Coalition loyalty programs are dead.
One more nail was recently added to the coffin when Air Canada announced it would sever ties with Aeroplan-operator Aimia—an entity it created in 2002 when it spun off Aeroplan—and launch a new proprietary program in 2020. Last year, the operator of Air Miles, Loyalty One, attempted to timestamp points and expire older ones in a bid to reduce their liabilities and improve the profitability of their program.

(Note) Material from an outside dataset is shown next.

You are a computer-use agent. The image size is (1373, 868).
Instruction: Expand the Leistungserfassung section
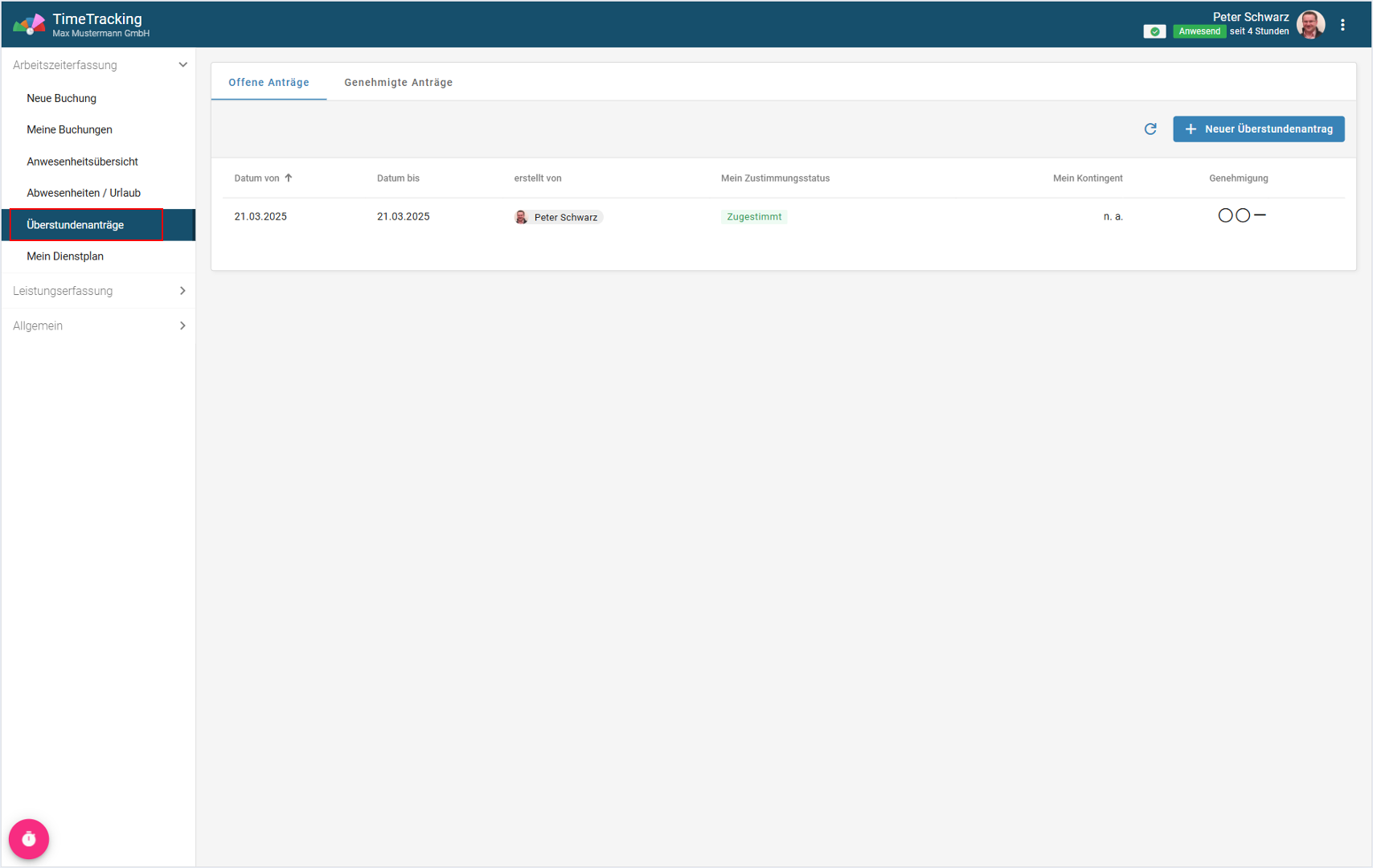coord(182,291)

Closer to my home, my employer and Overwaitea Food Group decided to go their separate ways with regard to collecting More Rewards points at Chevron stations in late 2016. And across the pond, grocer Sainsbury reduced the “earn rate” by half for customers at the expense of Nectar program members (Nectar is also an Aimia operated program).

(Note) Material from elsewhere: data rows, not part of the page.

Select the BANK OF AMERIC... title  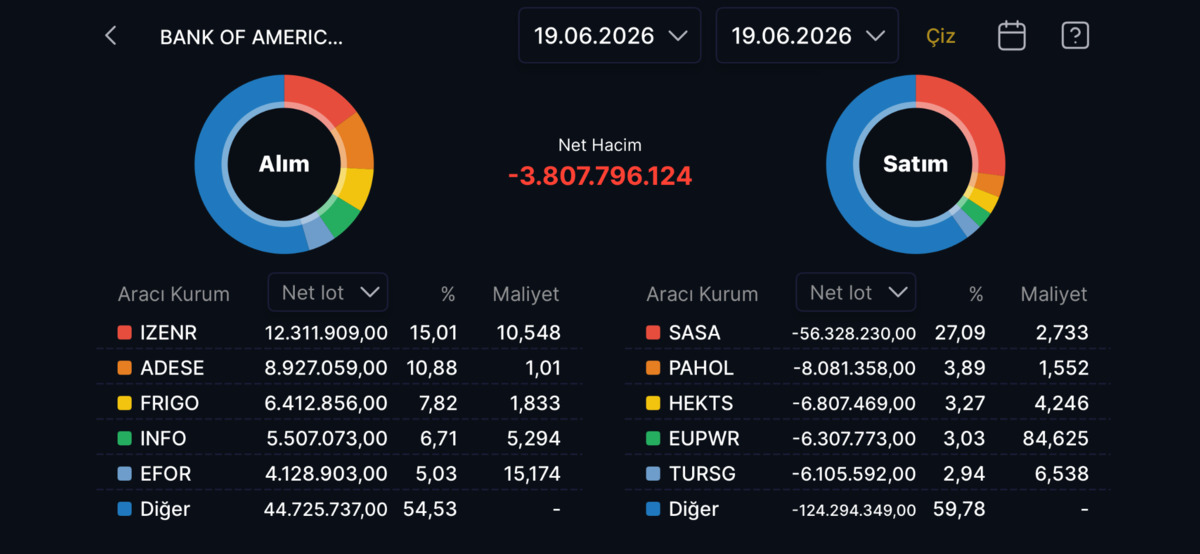251,37
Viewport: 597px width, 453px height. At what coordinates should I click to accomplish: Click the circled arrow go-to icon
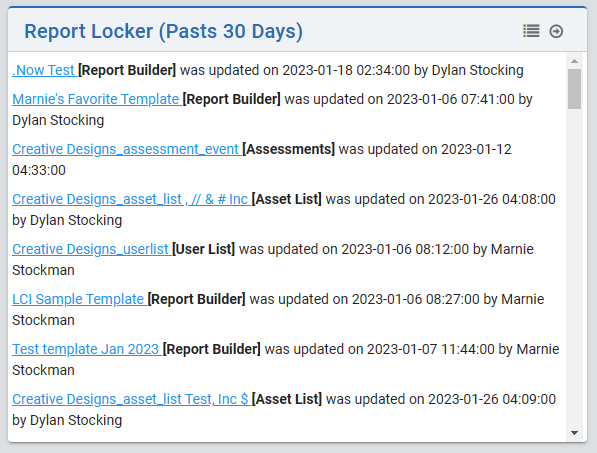click(556, 31)
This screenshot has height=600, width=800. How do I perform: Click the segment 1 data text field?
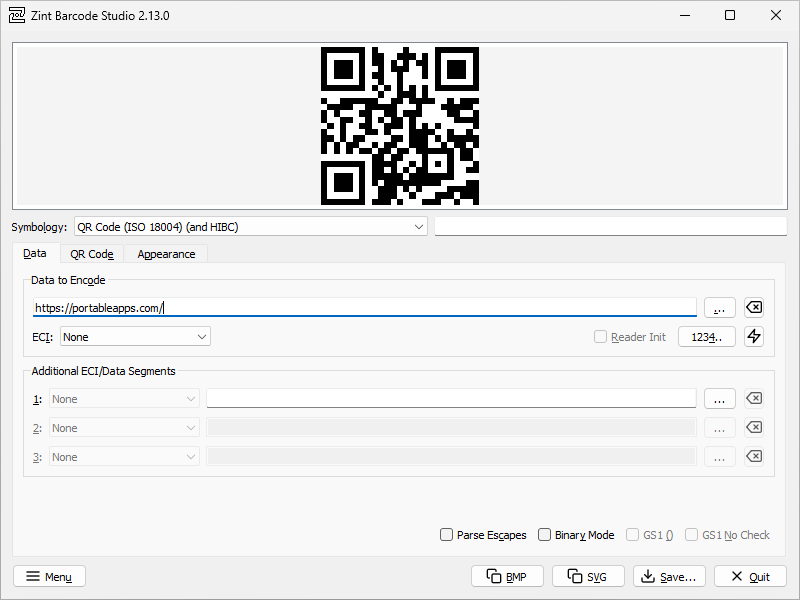click(x=451, y=399)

The typical arc of coalition programs starts with buzz driving behavioural shifts and a period of happiness for all but eventually shifts to cost cutting by program operators, partners questioning value and reducing costs, consumers questioning whether the program is worth continuing their behaviours, and finally businesses questioning whether the program is delivering the financial outcomes they are paying for.
In Air Canada’s case, I congratulate them for taking bold action to abandon the program they gave birth to.
But what I find interesting about this coalition loyalty death rattle is not the story arc of buzz to cost cutting to disillusionment. That’s well known, at least to industry insiders. The real value of these programs was supposed to be in the data. Swiping your loyalty card was supposed to open up a world of bliss for marketers. A cornucopia of data to allow micro-targeting of advertising and promotional offers to drive highly profitable sales and increase customer satisfaction. A network of merchants aligned by a common loyalty program engendering undying loyalty. Those loyalty points are not costing you money, dear retailer! They’re making you money!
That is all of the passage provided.